Bug #1641875 reported by Victor Tapia
8
This bug affects 1 person
Affects Status Importance Assigned to Milestone
sssd (Ubuntu)
Fix Released
Medium
Victor Tapia
Trusty
Fix Released
Medium
Victor Tapia
Xenial
Fix Released
Medium
Victor Tapia
Yakkety
Fix Released
Medium
Victor Tapia
Zesty
Fix Released
Medium
Victor Tapia

Bug Description

[Impact]

 * SSSD is affected by clock shifts because it's built on libtevent, that doesn't use monotonic clocks.
 * After an event has been scheduled, if the time drifts to the past SSSD won't recover and the event will have to wait the shifted time to be executed.

[Test Case]

 * Modify the /etc/hosts file to force a failed resolution and restart sssd.
 * Within the first ~1 minute retry window, change the date (date --set) to a previous time (e.g. 2h).
 * "Tail" the log file. The event will be executed at the original schedule, past those 2h.

[Regression Potential]

 * None

[Other Info]

 * Version 1.15 implements a watchdog that detects time shifts and resets itselft but doesn't reschedule the scheduled events.
 * There's a network monitor based on netlink that detects interface changes and restarts the providers, rescheduling the scheduled events.
 * Such restart can be triggered with SIGUSR2. Sending that signal after the watchdog restarts fixes this issue.
 * Upstream bug: https://fedorahosted.org/sssd/ticket/3285

[Original Description]

When SSSD fails to connect to a provider (LDAP, for instance) it creates a timed event with tevent_add_timer() in order to retry in ~1 min. Tevent relies on CLOCK_REALTIME, using absolute epoch time, so when the time changes (e.g. NTP sync) the scheduled event is affected.

Reproducer:

1. Modify the /etc/hosts file to force a failed resolution and restart sssd

(Tue Oct 25 09:37:14 2016) [sssd[be[openstacklocal]]] [resolv_gethostbyname_dns_query] (0x0100): Trying to resolve A record of 'ldap' in DNS
(Tue Oct 25 09:37:14 2016) [sssd[be[openstacklocal]]] [resolv_gethostbyname_done] (0x0040): querying hosts database failed [5]: Input/output error
(Tue Oct 25 09:37:14 2016) [sssd[be[openstacklocal]]] [fo_resolve_service_done] (0x0020): Failed to resolve server 'ldap': Could not contact DNS servers
...
(Tue Oct 25 09:37:14 2016) [sssd[be[openstacklocal]]] [check_online_callback] (0x0100): Backend returned: (1, 0, <NULL>) [Provider is Offline]

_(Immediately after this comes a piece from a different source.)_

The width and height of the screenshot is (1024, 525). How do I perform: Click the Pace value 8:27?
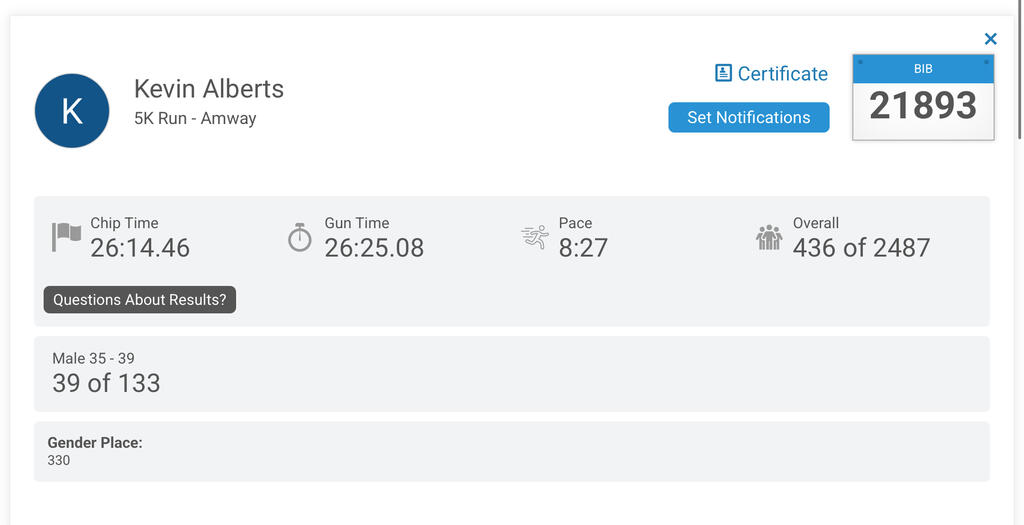[x=583, y=248]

2. Within the ~1 minute window, change the date (date --set) to a previous time (2 hour in my example). Note: if /etc/resolv.conf or a network interface is modified, SSSD providers will restart, but the scheduled retry will be kept.

(Tue Oct 25 07:41:46 2016) [sssd[be[openstacklocal]]] [recreate_ares_channel] (0x0100): Initializing new c-ares channel
(Tue Oct 25 07:41:46 2016) [sssd[be[openstacklocal]]] [recreate_ares_channel] (0x0100): Destroying the old c-ares channel
(Tue Oct 25 07:41:46 2016) [sssd[be[openstacklocal]]] [set_server_common_status] (0x0100): Marking server 'ldap' as 'name not resolved'
(Tue Oct 25 07:41:46 2016) [sssd[be[openstacklocal]]] [fo_set_port_status] (0x0100): Marking port 389 of server 'ldap' as 'neutral'
(Tue Oct 25 07:41:46 2016) [sssd[be[openstacklocal]]] [fo_resolve_service_send] (0x0100): Trying to resolve service 'LDAP'
...
(Tue Oct 25 07:41:46 2016) [sssd[be[openstacklocal]]] [fo_resolve_service_done] (0x0020): Failed to resolve server 'ldap': Could not contact DNS servers
(Tue Oct 25 07:41:46 2016) [sssd[be[openstacklocal]]] [set_server_common_status] (0x0100): Marking server 'ldap' as 'not working'
...
(Tue Oct 25 07:41:46 2016) [sssd[be[openstacklocal]]] [check_online_callback] (0x0100): Backend returned: (1, 0, <NULL>) [Provider is Offline]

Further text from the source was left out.